In a further analysis of the data, out of 251 possible conjunctions of 27 phenotypes for COVID-19-positive compared with COVID-19-negative patients, two phenotypes — (1) cough and diarrhea and (2) sweating and diarrhea — were found to be “particularly significant.” Cough and diarrhea co-occurred in 36 patients with COVID-19 (13.2%) and in 486 of patients without COVID-19 (3.3%), indicating a 4-fold amplification, while diaphoresis and diarrhea co-occurred in 21 COVID-19 patients (7.7%) versus 204 patients without COVID-19 (1.4%).

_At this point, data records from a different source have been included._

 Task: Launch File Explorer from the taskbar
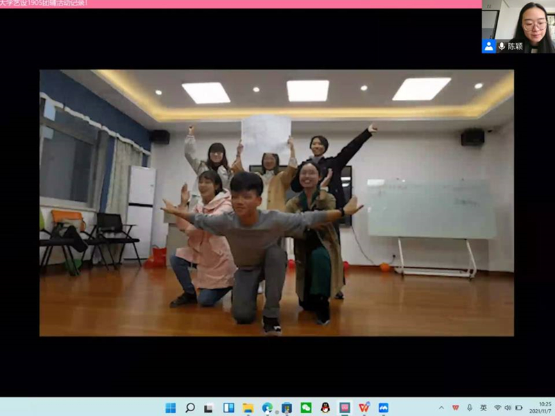[248, 408]
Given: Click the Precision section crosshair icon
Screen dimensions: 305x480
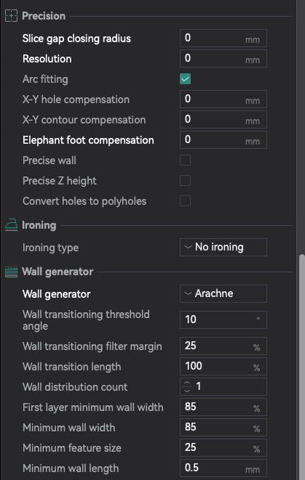Looking at the screenshot, I should coord(11,16).
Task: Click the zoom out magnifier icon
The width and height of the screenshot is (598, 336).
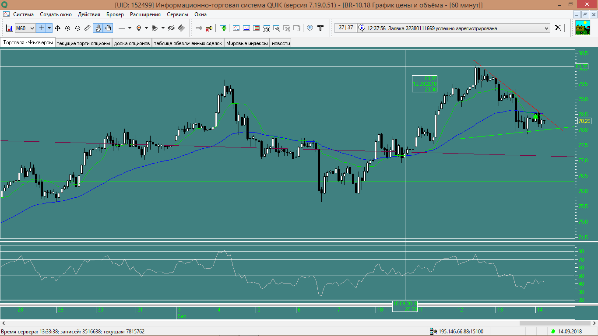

“Our findings from the EHR analysis of COVID-19 progression can aid in a human pathophysiology enabled summary of the experimental therapies being investigated for COVID-19,” concluded the coauthors. “A caveat of relying solely on [electronic medical record] inference is that mild phenotypes that may not lead to a presentation for clinical care, such as anosmia, may go unreported in otherwise asymptomatic patients. As at-home serology-based tests for COVID-19 with high sensitivity and specificity are approved, capturing these symptoms will become increasingly important in order to facilitate the continued development and refinement of disease models. EHR-integrated digital health tools may help address this need.”

The work was a part of the Mayo Clinic’s ongoing collaboration with Cambridge-based Nference, a participant in Mayo’s Clinical Data Analytics Platform program. Since January, Nference’s chief focus has been identifying targets and biomarkers for new drugs, matching patients with therapeutic regimens, and devising applications such as label expansion, postmarketing surveillance, and drug purposing.